══ Stored rows

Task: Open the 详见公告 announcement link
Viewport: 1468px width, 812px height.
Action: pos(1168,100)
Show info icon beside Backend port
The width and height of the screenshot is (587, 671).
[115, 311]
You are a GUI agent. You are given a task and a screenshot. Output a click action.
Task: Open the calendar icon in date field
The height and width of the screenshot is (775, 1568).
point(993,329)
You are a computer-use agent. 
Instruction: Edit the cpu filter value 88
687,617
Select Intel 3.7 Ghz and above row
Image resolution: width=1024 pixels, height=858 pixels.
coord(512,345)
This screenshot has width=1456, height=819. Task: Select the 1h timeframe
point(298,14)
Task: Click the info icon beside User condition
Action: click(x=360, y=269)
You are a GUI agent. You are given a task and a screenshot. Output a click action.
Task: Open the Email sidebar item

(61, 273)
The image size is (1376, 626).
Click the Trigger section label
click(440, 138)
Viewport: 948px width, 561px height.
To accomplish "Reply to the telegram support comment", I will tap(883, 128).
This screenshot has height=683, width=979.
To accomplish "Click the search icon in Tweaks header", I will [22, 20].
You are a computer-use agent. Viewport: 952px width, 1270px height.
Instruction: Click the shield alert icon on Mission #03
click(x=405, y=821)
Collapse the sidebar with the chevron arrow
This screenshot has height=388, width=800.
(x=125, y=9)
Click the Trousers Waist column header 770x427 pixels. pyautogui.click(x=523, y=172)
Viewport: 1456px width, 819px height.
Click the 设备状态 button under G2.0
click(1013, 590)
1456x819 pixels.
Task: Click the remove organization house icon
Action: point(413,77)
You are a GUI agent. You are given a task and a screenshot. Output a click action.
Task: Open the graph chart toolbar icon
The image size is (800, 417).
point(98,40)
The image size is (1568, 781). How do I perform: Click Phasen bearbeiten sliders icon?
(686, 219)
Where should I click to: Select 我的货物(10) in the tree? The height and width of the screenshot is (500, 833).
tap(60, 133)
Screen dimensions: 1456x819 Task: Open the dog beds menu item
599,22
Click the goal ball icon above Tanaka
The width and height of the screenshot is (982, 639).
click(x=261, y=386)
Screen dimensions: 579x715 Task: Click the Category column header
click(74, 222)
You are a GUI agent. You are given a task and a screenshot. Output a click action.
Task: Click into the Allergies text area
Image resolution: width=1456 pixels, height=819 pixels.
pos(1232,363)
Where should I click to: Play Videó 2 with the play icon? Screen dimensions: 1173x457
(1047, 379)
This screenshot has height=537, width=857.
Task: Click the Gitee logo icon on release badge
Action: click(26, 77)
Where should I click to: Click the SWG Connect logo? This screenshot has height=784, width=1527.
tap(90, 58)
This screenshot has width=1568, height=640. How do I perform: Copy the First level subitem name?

════

§ To do:
Retype every line of these records exactly as they appear.

§ Solution to this exercise:
Task: Open the 详见公告 announcement link
Viewport: 1468px width, 812px height.
Action: pos(1168,100)
Show info icon beside Backend port
The width and height of the screenshot is (587, 671).
[115, 311]
You are a GUI agent. You are given a task and a screenshot. Output a click action.
Task: Open the calendar icon in date field
The height and width of the screenshot is (775, 1568).
point(993,329)
You are a computer-use agent. 
Instruction: Edit the cpu filter value 88
687,617
Select Intel 3.7 Ghz and above row
Image resolution: width=1024 pixels, height=858 pixels.
coord(512,345)
This screenshot has width=1456, height=819. Task: Select the 1h timeframe
point(298,14)
Task: Click the info icon beside User condition
Action: click(x=360, y=269)
You are a GUI agent. You are given a task and a screenshot. Output a click action.
Task: Open the Email sidebar item

(61, 273)
The image size is (1376, 626).
Click the Trigger section label
click(440, 138)
Viewport: 948px width, 561px height.
To accomplish "Reply to the telegram support comment", I will tap(883, 128).
This screenshot has height=683, width=979.
To accomplish "Click the search icon in Tweaks header", I will [22, 20].
You are a computer-use agent. Viewport: 952px width, 1270px height.
Instruction: Click the shield alert icon on Mission #03
click(x=405, y=821)
Collapse the sidebar with the chevron arrow
This screenshot has height=388, width=800.
(x=125, y=9)
Click the Trousers Waist column header 770x427 pixels. pyautogui.click(x=523, y=172)
Viewport: 1456px width, 819px height.
Click the 设备状态 button under G2.0
click(1013, 590)
1456x819 pixels.
Task: Click the remove organization house icon
Action: point(413,77)
You are a GUI agent. You are given a task and a screenshot. Output a click action.
Task: Open the graph chart toolbar icon
The image size is (800, 417).
point(98,40)
The image size is (1568, 781). How do I perform: Click Phasen bearbeiten sliders icon?
(686, 219)
Where should I click to: Select 我的货物(10) in the tree? The height and width of the screenshot is (500, 833).
tap(60, 133)
Screen dimensions: 1456x819 Task: Open the dog beds menu item
599,22
Click the goal ball icon above Tanaka
The width and height of the screenshot is (982, 639).
click(x=261, y=386)
Screen dimensions: 579x715 Task: Click the Category column header
click(74, 222)
You are a GUI agent. You are given a task and a screenshot. Output a click action.
Task: Click into the Allergies text area
Image resolution: width=1456 pixels, height=819 pixels.
pos(1232,363)
Where should I click to: Play Videó 2 with the play icon? Screen dimensions: 1173x457
(1047, 379)
This screenshot has height=537, width=857.
Task: Click the Gitee logo icon on release badge
Action: click(26, 77)
Where should I click to: Click the SWG Connect logo? This screenshot has height=784, width=1527.
tap(90, 58)
This screenshot has width=1568, height=640. How do I perform: Copy the First level subitem name?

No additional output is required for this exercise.